The Modelmaker paused. And then he spoke, and gave me the thing I had come for--the secret of Life, the Universe, and Everything, as the comic genius wrote--the revelation.
"We have algorithms," he said, "that let us build very precise distortion into the model."
I continued to work at Hogwarts for another couple of months, going through the motions of training. I moved from one to another office in Personnel, learning the ropes. I talked to secretaries, hydrologists, electrical engineers, about their actual jobs; above all, I read the Guidelines.
The truth is, though, that after my experience in Warehouse 9, I was done at Hogwarts. I was eager to get back to finishing my thesis, to writing my poems, to study. The missing piece in my thought had been given back to me, the thing that let me understand not only what an artist was, but what a human being was, and a human's business in the world--what was wrong with Plato, and what was wrong with me.
When I resigned from Hogwarts, some wag there said, not unsympathetically, "You're the most expensive ornament we've had around here lately." I could not disagree with him, because it was impossible to explain to him how important the work I had done there had been--to me, at any rate, if not to the Powers of Hogwarts. If I had had the presence of mind, I would have answered "Never hire a Neo-Platonist to do a Platonist's work" and left him slack-jawed. But I'm glad I didn't, for that too had become false. I had graduated from Neo-Platonism. I let my membership to the Rosicrucians lapse, and sold my Gurdjieff and Blavatsky.
Build very precise distortion into the model. In that formulation lies the work of a lifetime--the work of an artist, the work of a real human being in a real world, whatever you mean by real, by human, by world.

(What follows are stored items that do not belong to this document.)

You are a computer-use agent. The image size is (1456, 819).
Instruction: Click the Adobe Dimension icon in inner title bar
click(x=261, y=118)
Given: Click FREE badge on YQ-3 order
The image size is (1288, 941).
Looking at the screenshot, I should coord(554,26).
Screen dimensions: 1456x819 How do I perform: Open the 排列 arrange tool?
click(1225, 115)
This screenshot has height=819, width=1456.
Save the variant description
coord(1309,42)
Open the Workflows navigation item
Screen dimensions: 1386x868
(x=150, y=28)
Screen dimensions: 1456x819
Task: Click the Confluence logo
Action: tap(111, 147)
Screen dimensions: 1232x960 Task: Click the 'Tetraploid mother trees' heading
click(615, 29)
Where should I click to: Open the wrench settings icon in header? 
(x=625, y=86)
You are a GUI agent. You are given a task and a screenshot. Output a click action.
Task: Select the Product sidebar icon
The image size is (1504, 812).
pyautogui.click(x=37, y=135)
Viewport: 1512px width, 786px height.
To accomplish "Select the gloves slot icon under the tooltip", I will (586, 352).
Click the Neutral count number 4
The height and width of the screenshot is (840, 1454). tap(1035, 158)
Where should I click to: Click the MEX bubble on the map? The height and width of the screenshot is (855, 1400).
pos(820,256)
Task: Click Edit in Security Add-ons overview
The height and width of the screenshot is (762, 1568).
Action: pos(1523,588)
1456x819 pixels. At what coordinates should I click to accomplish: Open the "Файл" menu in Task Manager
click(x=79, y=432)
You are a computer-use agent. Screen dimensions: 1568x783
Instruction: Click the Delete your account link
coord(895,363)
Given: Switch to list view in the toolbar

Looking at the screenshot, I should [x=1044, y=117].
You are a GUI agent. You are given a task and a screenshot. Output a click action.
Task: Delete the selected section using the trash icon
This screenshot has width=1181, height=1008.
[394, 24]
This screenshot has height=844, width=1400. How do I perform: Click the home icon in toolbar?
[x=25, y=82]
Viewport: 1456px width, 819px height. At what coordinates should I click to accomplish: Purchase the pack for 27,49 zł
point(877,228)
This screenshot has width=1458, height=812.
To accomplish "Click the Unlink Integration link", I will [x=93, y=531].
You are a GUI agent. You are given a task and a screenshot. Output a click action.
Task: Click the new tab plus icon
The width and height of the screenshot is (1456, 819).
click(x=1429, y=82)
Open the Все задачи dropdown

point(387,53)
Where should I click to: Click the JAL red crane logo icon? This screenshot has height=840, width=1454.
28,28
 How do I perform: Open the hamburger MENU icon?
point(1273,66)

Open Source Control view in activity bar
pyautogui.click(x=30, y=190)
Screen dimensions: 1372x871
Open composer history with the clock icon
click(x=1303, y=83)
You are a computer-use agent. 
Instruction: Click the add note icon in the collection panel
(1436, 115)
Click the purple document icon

"The world is everything that is the case," says Wittgenstein. "The world worlds," says Heidegger. Fair enough, I say. From one day to the next, I don't know the algorithms; from year to year I'm not sure what I'm making a model of. Those are the questions of a whole lifetime. But in the face of all uncertainty, in the middle of the deepest mystery, I have my guidelines, my job description. I know what my work is, and what my work is not.